The fewer glimpses of himself that Reznor gave us — outside of his meticulously constructed five-minute video clips — the more his fans identified with him and scrawled "NIN" in permanent marker on their backpacks and on the insides of their school lockers. He became a universal symbol for pain, indignant adolescent fury and the perpetually misunderstood.

His fans waited nearly six years for the recently released With Teeth, which debuted at No. 1 on the Billboard 200. But in 1999, shortly after The Fragile hit No. 1, sales dropped sharply for Nine Inch Nails. To date, that album has sold only 898,000 copies — a flop for a multi-platinum artist.

Between albums, the once-guarded artist pierced his self-imposed veil of obfuscation with a string of blog-like postings on his web site. Using a Q&A format, fans sent questions into cyberspace, and Reznor responded — if he felt the query merited his attention.

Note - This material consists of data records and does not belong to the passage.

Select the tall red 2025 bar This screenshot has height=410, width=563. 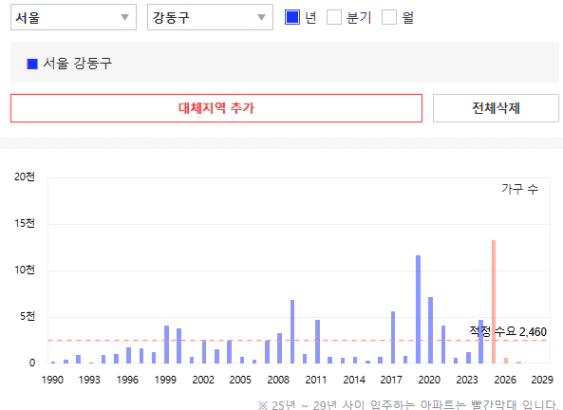[x=494, y=302]
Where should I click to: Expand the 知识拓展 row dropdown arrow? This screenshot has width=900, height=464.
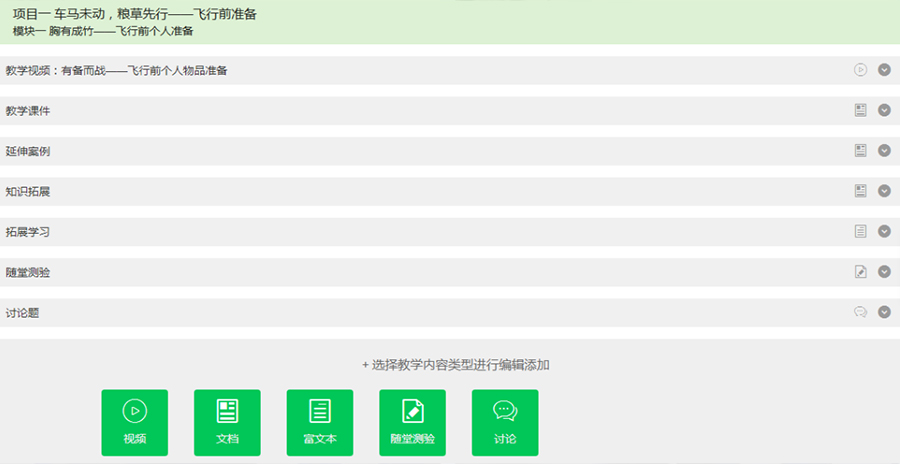(884, 191)
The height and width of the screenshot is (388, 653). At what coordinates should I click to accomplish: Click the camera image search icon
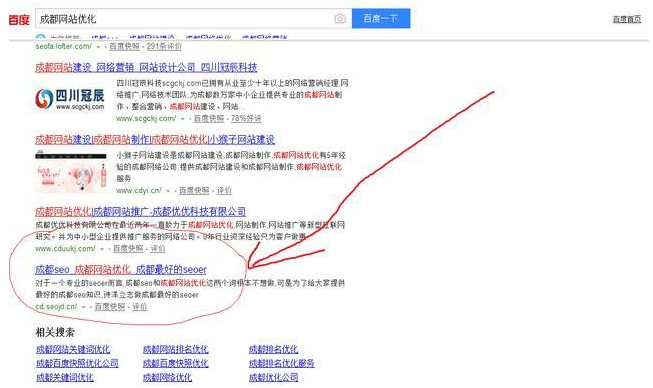pos(340,19)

Fans weren't the only ones reading the blog. Many NIN news items from the past year — details such as the various names changes of With Teeth as well as its expected release dates — came straight from Reznor's posts, not from his label's publicity squad.

When he is not expounding with geek-like abandon on the technical superiority of digital surround or exploring the thematic thrust of Ursula K. Le Guin's latest dystopian sci-fi novel, Reznor's ramblings paint a portrait of an artist who is hyperaware of his own decline yet unsure what to make of it. The posts seem to reveal the truest version of the man behind the NIN curtain.

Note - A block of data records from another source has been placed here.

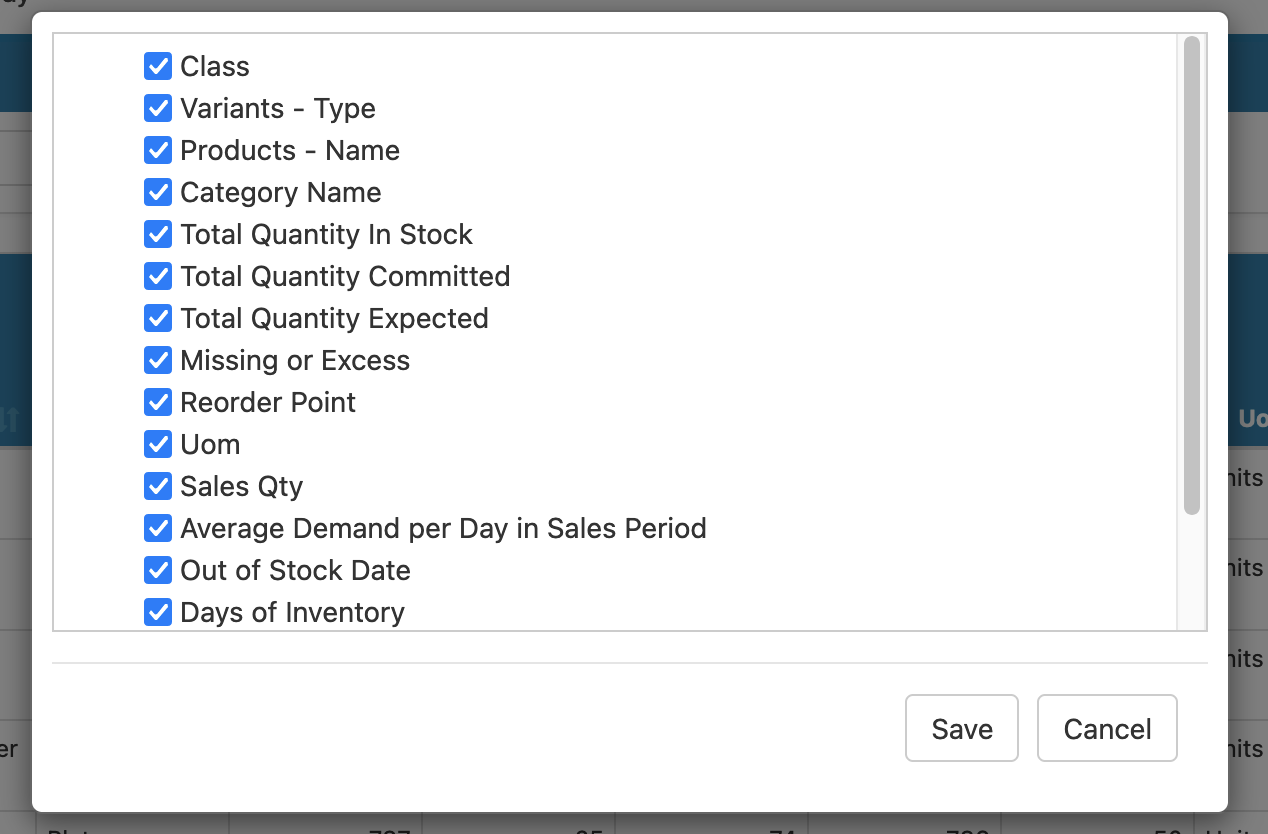The width and height of the screenshot is (1268, 834).
Task: Uncheck Total Quantity Expected
Action: (158, 318)
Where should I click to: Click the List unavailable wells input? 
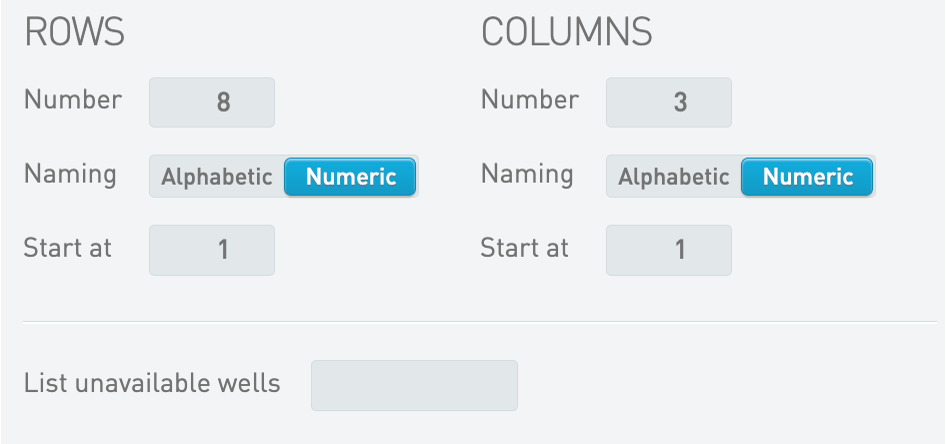pos(414,385)
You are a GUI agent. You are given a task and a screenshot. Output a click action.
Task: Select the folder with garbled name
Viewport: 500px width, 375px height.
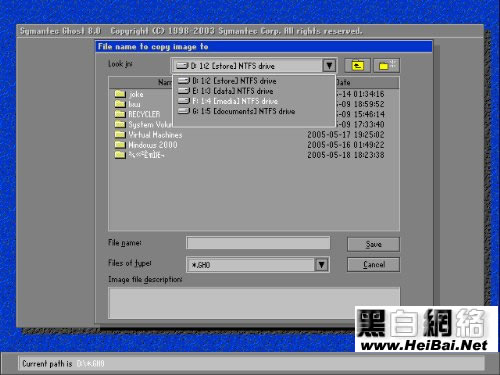(139, 155)
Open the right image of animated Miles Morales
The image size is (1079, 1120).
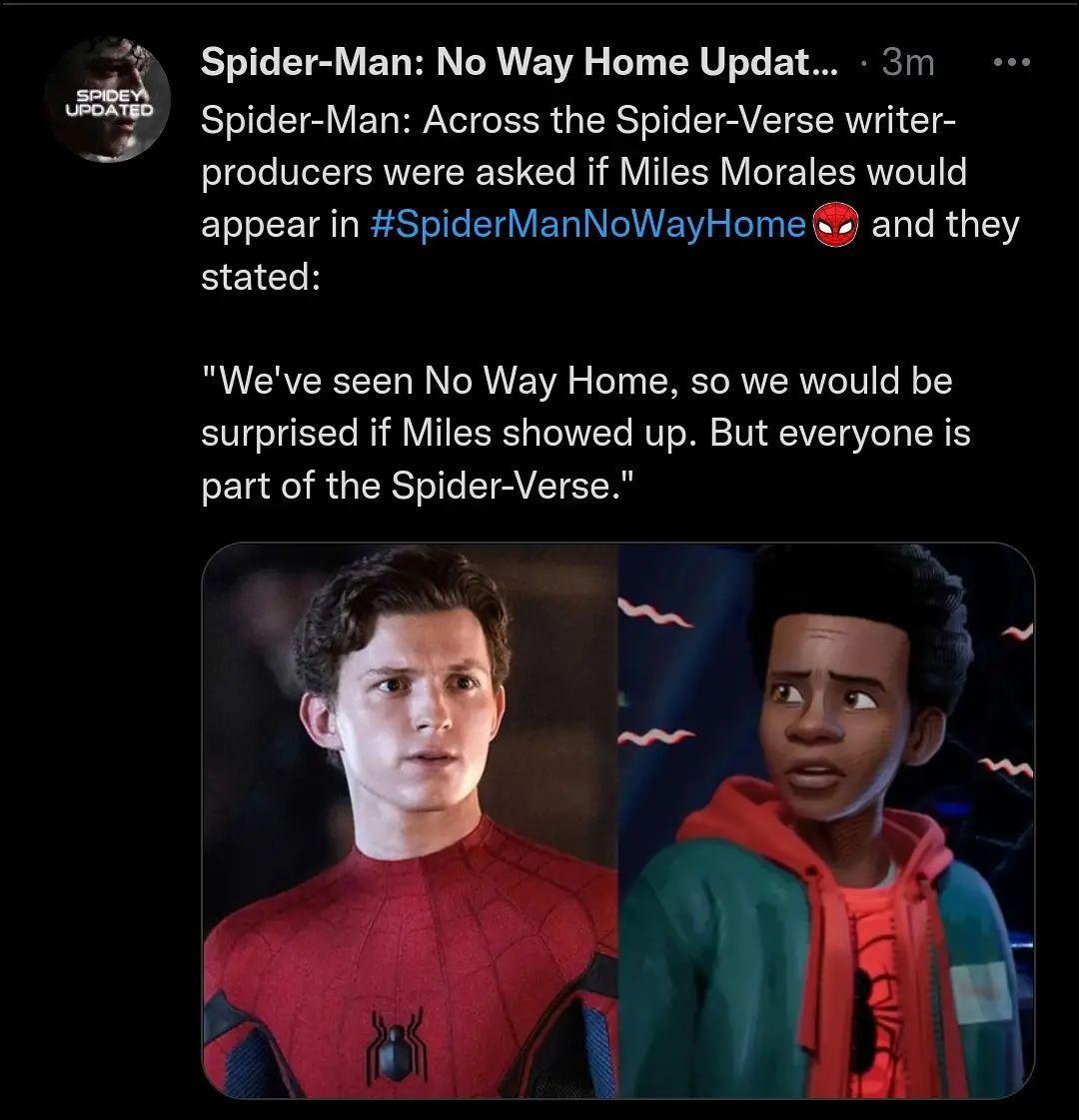[x=826, y=820]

Reznor still has plenty of pent-up anger, which he unleashes in raw responses to his fans' queries. Below is a sampling:

¨ Response to a fan upset that there was no CD booklet in With Teeth: "[It's] a fuck you to an aging and outdated convention."

¨ On Wal-Mart and the trend of editing albums for certain stores: "Fuck edited versions, and fuck Wal-Mart. You don't see my records in there last I looked because I don't think there should be an edited version. A side note on good old Wal-Mart — ever noticed you can buy an R-rated DVD filled with profanity, nudity and violence — but across the aisle you can't buy a CD that says 'fuck' on it? If you're going to be a moral watchdog, have some fucking consistency."

¨ On working with video directors: "When it works, it's great, when it doesn't ... (see 'Deep' video)."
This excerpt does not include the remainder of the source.